— DIRECTIONS —
Reproduce the entries from the line containing "The width and height of the screenshot is (957, 476)." through the line containing "center [1105, 430].", both included, without altering anything.
[[ SUPPLIED DATA open ]]
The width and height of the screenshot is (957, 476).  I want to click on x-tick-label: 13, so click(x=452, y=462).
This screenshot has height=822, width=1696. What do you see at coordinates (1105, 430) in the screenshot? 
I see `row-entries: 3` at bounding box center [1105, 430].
[[ SUPPLIED DATA closed ]]
[[ SUPPLIED DATA open ]]
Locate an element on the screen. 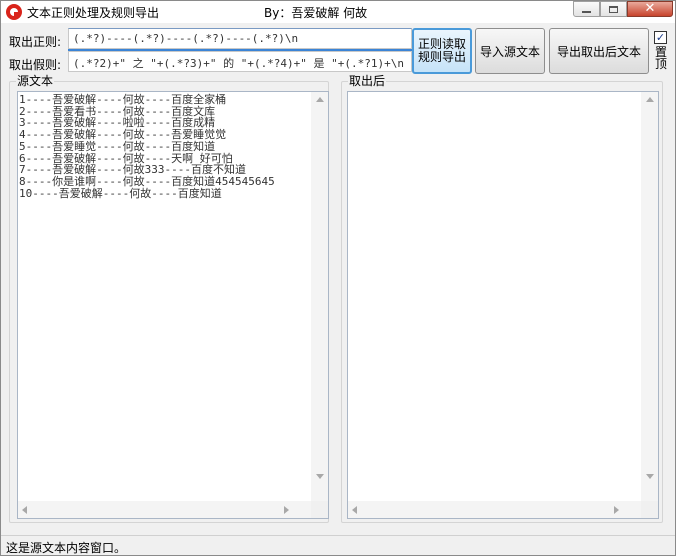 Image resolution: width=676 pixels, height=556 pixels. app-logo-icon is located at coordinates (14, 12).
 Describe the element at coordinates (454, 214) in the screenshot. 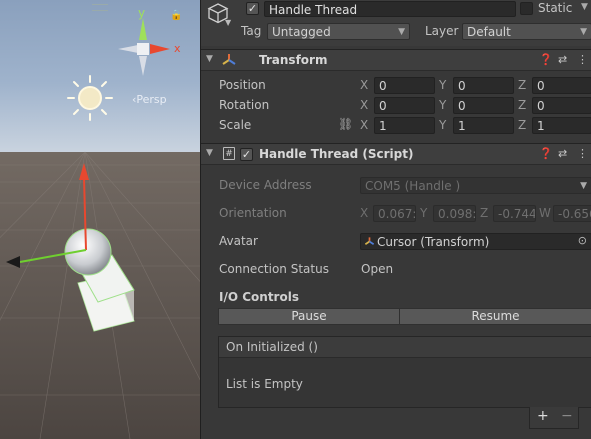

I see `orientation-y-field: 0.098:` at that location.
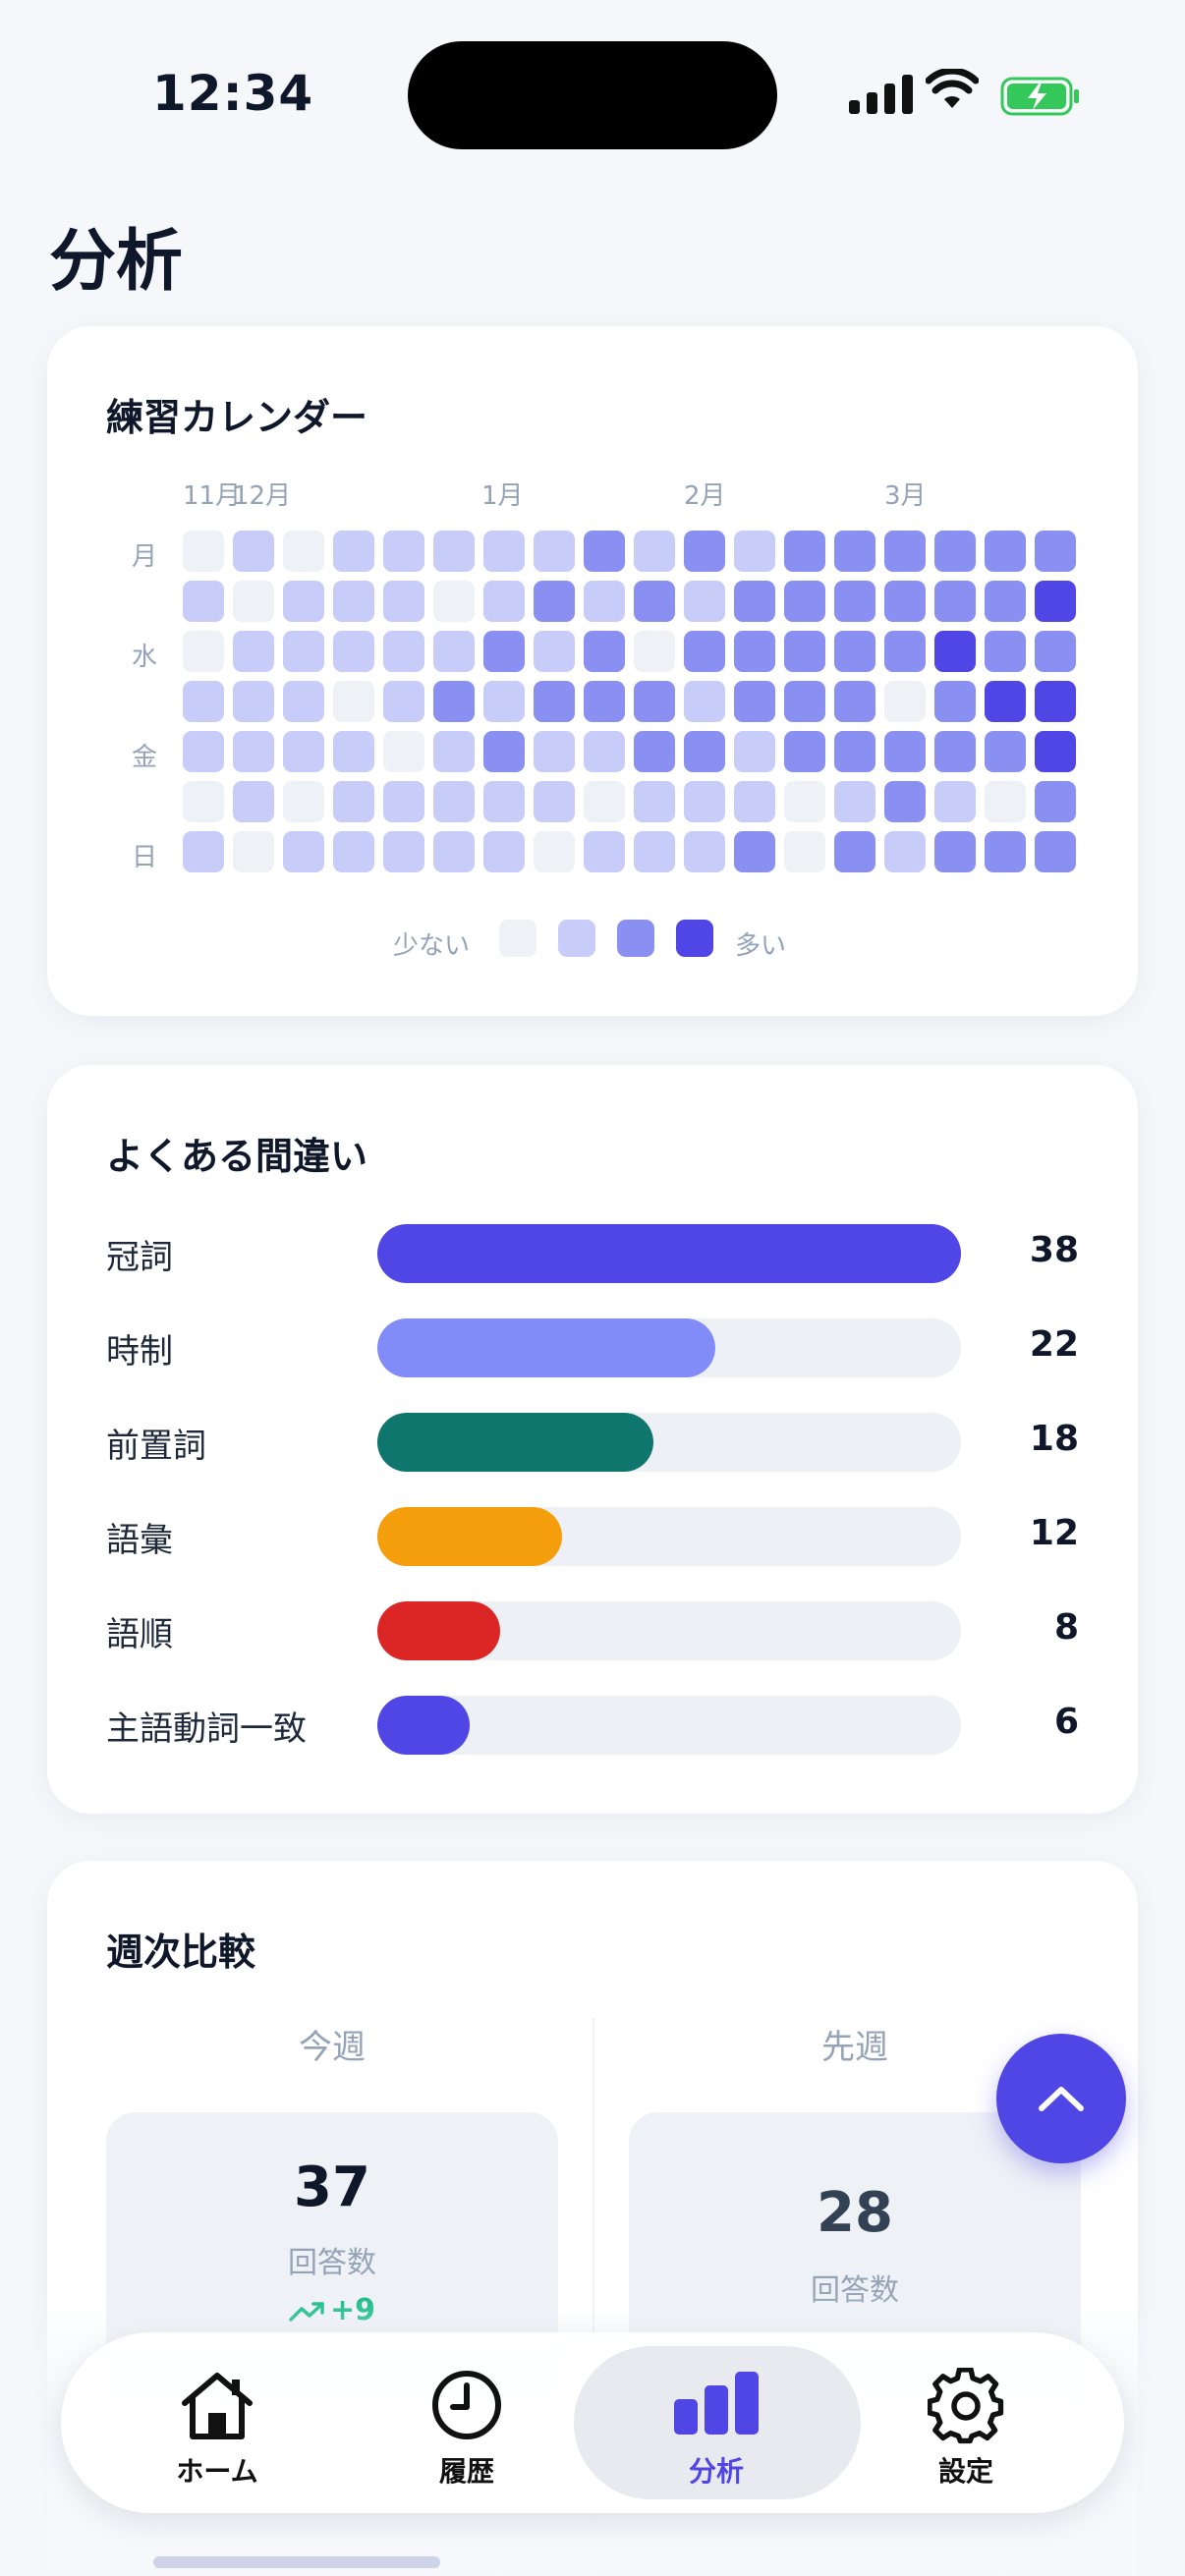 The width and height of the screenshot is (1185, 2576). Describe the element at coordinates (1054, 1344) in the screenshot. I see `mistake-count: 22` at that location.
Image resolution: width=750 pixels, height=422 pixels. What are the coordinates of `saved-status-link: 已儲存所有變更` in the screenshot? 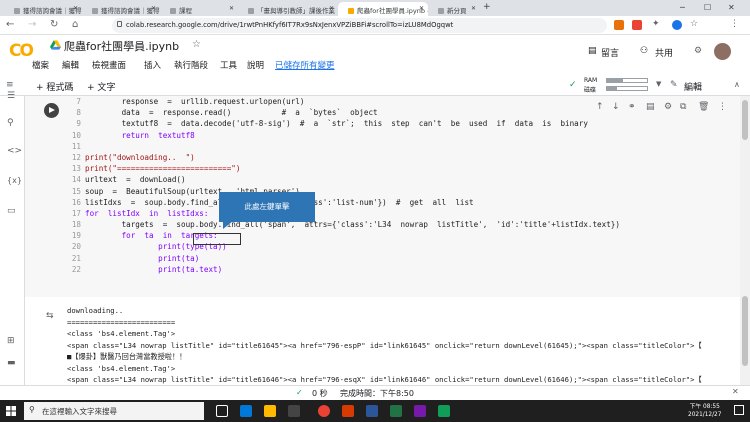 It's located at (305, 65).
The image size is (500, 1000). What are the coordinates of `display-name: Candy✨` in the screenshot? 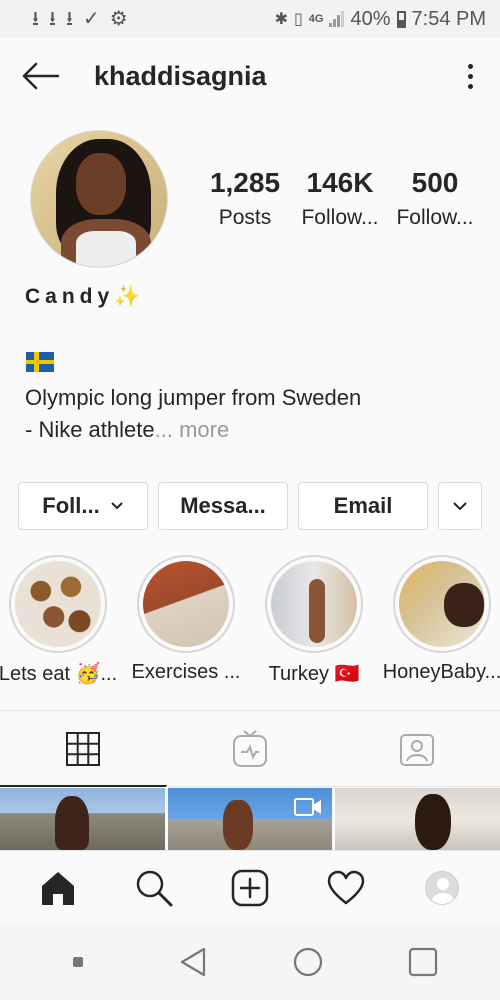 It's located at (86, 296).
[[ SUPPLIED DATA closed ]]
— RESPONSE TO THE EXERCISE —
The width and height of the screenshot is (957, 476).  I want to click on x-tick-label: 13, so click(x=452, y=462).
This screenshot has height=822, width=1696. What do you see at coordinates (1105, 430) in the screenshot? 
I see `row-entries: 3` at bounding box center [1105, 430].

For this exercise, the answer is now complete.